Genii Weblog

Moderation in the pursuit of IT

Wed 18 Aug 2004, 10:26 AM



by Ben Langhinrichs
We live in an age that doesn't seem to believe in moderation, particularly in the United States.  Yet it is easier to see this when it is not too close to us.   As Fadel Gheit, oil analyst at Oppenheimer Funds, says (according to this article):
The U.S. uses 20 million barrels of oil a day. Prices are currently inflated by about $15 a barrel, and that additional cost is effectively a $300 million dollar-a-day tax on Americans, eating away at disposable income for people in this country
Phew!  $300 million dollar-a-day tax.  That is serious stuff.

But what of the lack of moderation in other areas, such as IT?  I am a software person, but both hardware and software usage today fairly scream a lack of moderation.  I am not talking about picayune issues, such as extra bytes on GIF files, which may speak to the general attitude, but not the problem.  I am talking about the incredible software bloat, and the incredible disk and memory consumption of modern applications.  I will admit that a bit of this is my old geezer attitude, but there is more than that, in my opinion.  Software applications which used to run fine with 16MB of RAM now have trouble running with 256MB, and the functionality just has not increased much (MS Word would be a good example, but even Lotus Notes suffers from this).  The problem is partly a lack of constraints.  Software developers tend to have monster machines, and rather than develop with some sense of moderation, they use memory and disk like there is no limit.  The hardware manufacturers go along because the only reason the machines of yesterday "aren't good enough" and "need to be upgraded" is because the applications are so bloated, and ever more bloated each year.

But what difference does it make?  I'll tell you, it makes a difference because we all wind up upgrading machines constantly.  We wind up throwing away (often even when we think we are recycling) older machines and filling up our landfills and poisoning our environment.  All this so that Word can have a dancing paperclip?  There is no excuse.  The software developers should learn a bit of restraint, and the hardware manufacturers should learn to make money off upgrading parts rather than replacing machines.

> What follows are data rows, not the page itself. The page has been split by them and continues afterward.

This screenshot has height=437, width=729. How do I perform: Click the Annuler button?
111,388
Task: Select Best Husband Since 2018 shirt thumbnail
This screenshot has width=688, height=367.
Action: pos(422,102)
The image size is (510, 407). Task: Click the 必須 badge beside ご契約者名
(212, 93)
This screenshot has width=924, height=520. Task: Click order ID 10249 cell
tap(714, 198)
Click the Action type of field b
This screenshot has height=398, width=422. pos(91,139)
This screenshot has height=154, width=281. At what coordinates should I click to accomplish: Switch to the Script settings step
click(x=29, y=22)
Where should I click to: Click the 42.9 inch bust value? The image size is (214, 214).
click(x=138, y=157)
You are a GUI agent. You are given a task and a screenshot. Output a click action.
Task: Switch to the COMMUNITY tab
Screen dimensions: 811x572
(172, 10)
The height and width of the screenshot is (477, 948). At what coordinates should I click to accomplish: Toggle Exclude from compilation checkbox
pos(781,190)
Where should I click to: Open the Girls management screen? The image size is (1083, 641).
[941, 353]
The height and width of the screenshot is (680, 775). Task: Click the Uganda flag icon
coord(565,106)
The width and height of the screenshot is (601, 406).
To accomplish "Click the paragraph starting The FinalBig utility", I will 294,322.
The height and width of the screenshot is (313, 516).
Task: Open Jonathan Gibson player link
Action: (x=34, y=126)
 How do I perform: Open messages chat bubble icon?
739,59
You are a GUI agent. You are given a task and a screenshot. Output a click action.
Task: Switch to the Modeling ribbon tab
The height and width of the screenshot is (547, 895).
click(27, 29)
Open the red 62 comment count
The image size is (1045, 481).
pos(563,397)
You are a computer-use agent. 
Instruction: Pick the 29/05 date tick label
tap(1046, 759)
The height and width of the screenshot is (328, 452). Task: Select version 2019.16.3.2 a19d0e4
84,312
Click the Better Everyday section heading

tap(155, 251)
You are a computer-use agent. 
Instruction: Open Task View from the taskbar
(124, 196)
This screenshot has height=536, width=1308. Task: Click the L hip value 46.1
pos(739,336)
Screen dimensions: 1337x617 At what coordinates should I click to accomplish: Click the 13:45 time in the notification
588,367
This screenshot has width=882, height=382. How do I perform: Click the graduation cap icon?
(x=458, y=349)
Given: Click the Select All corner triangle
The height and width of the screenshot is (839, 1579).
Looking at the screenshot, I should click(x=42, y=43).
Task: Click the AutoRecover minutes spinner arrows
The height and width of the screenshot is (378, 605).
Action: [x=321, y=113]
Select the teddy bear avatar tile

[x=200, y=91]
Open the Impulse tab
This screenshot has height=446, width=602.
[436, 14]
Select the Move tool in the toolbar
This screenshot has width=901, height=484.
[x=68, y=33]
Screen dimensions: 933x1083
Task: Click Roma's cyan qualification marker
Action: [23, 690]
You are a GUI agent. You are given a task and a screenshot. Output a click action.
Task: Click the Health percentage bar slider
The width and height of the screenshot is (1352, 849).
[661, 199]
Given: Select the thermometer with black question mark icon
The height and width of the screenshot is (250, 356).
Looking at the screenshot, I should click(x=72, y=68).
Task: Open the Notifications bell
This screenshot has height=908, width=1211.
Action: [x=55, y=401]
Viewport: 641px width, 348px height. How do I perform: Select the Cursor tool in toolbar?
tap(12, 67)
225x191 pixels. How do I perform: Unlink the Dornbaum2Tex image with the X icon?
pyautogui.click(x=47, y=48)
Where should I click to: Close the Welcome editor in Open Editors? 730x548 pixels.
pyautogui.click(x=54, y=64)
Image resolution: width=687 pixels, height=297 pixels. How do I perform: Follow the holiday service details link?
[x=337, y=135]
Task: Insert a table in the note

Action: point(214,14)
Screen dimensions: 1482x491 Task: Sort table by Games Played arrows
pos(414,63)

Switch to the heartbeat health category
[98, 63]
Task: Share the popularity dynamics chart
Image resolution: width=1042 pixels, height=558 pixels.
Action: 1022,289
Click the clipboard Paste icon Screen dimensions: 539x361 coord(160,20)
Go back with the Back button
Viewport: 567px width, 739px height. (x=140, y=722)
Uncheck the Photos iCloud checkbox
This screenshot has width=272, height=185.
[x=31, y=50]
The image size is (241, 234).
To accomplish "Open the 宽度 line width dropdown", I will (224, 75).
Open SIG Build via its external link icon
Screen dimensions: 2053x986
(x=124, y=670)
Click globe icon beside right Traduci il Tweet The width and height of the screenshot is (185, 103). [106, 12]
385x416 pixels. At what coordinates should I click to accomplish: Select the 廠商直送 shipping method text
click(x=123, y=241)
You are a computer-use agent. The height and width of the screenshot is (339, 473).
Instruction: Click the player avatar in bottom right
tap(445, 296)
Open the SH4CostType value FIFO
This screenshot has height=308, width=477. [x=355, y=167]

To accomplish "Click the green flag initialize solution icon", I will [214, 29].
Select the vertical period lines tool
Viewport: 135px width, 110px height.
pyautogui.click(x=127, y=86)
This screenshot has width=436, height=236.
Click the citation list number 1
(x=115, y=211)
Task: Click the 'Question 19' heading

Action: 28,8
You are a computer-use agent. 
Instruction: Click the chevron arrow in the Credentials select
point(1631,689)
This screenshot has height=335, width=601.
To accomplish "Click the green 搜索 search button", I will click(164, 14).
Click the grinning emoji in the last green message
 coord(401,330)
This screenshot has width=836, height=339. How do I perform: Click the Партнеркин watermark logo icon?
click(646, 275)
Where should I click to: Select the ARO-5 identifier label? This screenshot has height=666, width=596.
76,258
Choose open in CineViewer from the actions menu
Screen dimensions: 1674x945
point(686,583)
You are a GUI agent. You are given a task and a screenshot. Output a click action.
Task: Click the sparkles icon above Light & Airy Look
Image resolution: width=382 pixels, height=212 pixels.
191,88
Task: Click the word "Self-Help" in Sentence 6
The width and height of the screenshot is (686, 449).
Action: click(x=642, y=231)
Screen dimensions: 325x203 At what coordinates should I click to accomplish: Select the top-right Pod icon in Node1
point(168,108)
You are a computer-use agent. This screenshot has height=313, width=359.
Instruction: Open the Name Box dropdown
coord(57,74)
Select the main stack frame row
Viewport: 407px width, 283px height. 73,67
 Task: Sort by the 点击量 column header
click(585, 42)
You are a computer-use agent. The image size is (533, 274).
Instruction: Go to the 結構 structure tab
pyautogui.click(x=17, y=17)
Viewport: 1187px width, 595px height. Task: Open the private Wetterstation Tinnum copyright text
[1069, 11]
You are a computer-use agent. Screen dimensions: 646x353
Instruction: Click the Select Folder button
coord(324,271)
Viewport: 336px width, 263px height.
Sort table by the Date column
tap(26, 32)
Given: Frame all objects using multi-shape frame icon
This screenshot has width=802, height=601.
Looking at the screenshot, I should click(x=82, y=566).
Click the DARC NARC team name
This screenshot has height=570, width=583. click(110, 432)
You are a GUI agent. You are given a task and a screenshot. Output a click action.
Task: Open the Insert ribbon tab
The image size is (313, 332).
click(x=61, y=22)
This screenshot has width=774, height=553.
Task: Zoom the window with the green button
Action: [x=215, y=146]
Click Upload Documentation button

But we don't see it.  All the little incremental costs creep up, and then companies don't want to replace their expensive infrastructure because they have already spent the budget replacing their hardware, and don't want to have to upgrade it all again.  I know people who won't ever upgrade their Office suite because they would have to buy new hardware, but Microsoft wants them to buy maintenance so they have to upgrade periodically to justify the cost.  Why doesn't Microsoft spend some time and money making their software run better, faster, lighter?  IBM is no better.  Websphere is bloated.  Workplace is little better.  Even installing Websphere Portal exceeds the capacity of my current machine, and that is without running it.

Moderation, folks, moderation.  If we don't learn it, we'll suffer just as surely as we are suffering because we are not moderate with energy use (read: big cars, big houses, etc.).  I can't tell you the tax is $300 million a day, but I can watch the economy and tell you the cost is substantial.

Copyright © 2004 Genii Software Ltd.

What has been said:


198.1. Duffbert
(08/18/2004 12:05 PM)

I'm practicing vertical moderation, that's all I can say... :-)


198.2. Ben Langhinrichs
(08/18/2004 12:10 PM)

To paraphrase (read: horribly mangle) yesterday's quote:

Extremism in defense of altitude is no vice; moderation in pursuit of height is no virtue.


198.3. Duffbert
(08/18/2004 03:17 PM)

I think I play straight guy just to see what your comeback will be... :-)


198.4. Richard Schwartz
(08/19/2004 06:44 AM)

Componentization may eventually prove to be the low-carb approach to cutting software bloat. In the ideal world, you should be able to buy your software feature-by-feature. But we're paying a huge price in the bloat of "frameworks" in order to get there, and it's not clear to me that the economic model of selling software a feature at a time is going to be successful.